2008年06月02日
第十三回 世界は遠かった
世界がもっとも遠く感じられた一日だ。 世界最強の前評判の高いブラジル相手に、これだけミスを重ねて、よくぞこの点差ですんだというのが私の実感。 ミスの第一はディフェンス。前半のロスタイム、ボールを追いかけて、ロナウドをフリーにしてしまった、中沢のミス。 第二はミドルシュートを防げなかった川口のミス。キーパーのミスは決定的だ。それまでファインセーブをしていただけに悔やまれる。 第三は全員のミス。ミスパスが二桁以上あった。ボールを前に出そうとして、簡単に相手にボールを渡していては、ゲームにならない。このレベルではひとつのミスが致命傷になるほど、精度の高いサッカーをしなければならないのに、おそまつすぎる。 ブラジルは明らかに本気モードではなかった。日本は絶対勝利しなければならないのに、気の緩んだ相手に完敗した。残念ながら日本の今のレベルはオーストラリアに完敗した時点で今日の結果は見えていた。 ゴールが見えたらシュート、ブラジルは約束事のようにくりかえしてきた。日本の選手たちは・・・。 期待の俊輔はカタツムリのように動きが遅い。中田も闘志が空回りするシーンが何度か見られた。玉田のシュート以外、得点の臭いのするシュートが飛んでいかない。 日本サッカーの弱点がすべて炙り出されたようなゲームだった。 日本では中田を代表格に、俊輔、伸二、稲本など欧州組に過大な期待を寄せてきたが、欧州のトップリーグのそれもトップチームで、どれだけレギュラーで活躍していたか、マスコミを含め冷静に判断できていなかった。 これがオーストラリアに無残な負け方をした原因のひとつだろう。

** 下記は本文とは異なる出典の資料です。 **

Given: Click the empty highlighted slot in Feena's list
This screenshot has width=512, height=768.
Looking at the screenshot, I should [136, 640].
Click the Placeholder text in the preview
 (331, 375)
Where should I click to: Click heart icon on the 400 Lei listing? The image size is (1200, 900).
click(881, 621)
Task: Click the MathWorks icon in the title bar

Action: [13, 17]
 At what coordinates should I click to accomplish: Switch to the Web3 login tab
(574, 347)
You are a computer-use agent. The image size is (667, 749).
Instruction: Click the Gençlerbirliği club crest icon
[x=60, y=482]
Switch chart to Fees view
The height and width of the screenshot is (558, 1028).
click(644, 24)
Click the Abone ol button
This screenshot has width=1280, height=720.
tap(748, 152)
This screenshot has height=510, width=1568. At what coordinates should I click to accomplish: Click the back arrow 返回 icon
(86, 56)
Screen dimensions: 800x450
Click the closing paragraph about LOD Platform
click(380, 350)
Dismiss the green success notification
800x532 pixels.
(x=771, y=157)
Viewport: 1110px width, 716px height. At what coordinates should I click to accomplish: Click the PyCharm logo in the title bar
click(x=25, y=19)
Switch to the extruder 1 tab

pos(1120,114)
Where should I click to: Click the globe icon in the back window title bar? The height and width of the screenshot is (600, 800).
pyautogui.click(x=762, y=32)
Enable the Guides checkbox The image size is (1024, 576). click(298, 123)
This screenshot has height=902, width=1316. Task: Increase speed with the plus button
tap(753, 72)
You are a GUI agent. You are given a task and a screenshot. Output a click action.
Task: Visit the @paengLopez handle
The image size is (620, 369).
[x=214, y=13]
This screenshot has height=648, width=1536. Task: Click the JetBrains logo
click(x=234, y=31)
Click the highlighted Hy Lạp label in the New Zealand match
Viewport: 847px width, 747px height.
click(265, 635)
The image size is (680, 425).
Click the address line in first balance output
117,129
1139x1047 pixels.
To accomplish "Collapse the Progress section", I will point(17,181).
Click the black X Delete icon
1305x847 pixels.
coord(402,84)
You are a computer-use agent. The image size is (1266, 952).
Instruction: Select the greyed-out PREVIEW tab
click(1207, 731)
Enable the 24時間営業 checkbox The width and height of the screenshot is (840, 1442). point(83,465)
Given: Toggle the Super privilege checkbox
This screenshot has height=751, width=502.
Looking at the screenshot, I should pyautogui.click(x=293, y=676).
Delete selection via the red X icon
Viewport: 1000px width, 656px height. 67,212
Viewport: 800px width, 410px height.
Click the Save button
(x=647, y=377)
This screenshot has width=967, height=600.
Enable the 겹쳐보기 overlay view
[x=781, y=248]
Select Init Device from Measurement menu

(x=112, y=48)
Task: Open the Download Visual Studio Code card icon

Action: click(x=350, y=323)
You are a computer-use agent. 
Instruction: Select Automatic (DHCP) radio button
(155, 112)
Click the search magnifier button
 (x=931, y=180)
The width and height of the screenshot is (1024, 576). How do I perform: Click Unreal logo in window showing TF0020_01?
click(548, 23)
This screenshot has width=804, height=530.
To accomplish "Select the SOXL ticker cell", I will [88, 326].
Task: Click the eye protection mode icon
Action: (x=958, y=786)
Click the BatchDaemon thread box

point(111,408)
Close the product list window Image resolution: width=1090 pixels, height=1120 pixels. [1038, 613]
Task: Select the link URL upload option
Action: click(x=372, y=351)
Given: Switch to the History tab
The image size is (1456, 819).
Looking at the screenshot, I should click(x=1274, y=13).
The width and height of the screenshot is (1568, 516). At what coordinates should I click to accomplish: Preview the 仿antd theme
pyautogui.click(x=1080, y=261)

世界との比較に海外組の活躍度を十二分に考慮する視点をこれからは是非もちたい。 ユースの頃から世界と互角以上に戦ってきた海外組の彼らすれば、世界はもっと身近にあったはずだ。しかし、世界はさらに進歩していた。 中田の試合後の涙、俊輔の無言インタビュー、この意味するものは「こんなはずじゃなかった」という想いだろう。なぜ他国で黄金世代が順調に育って活躍しているのに、日本はフル代表の活躍へとつながらなかったのか、今後の大きな課題だ。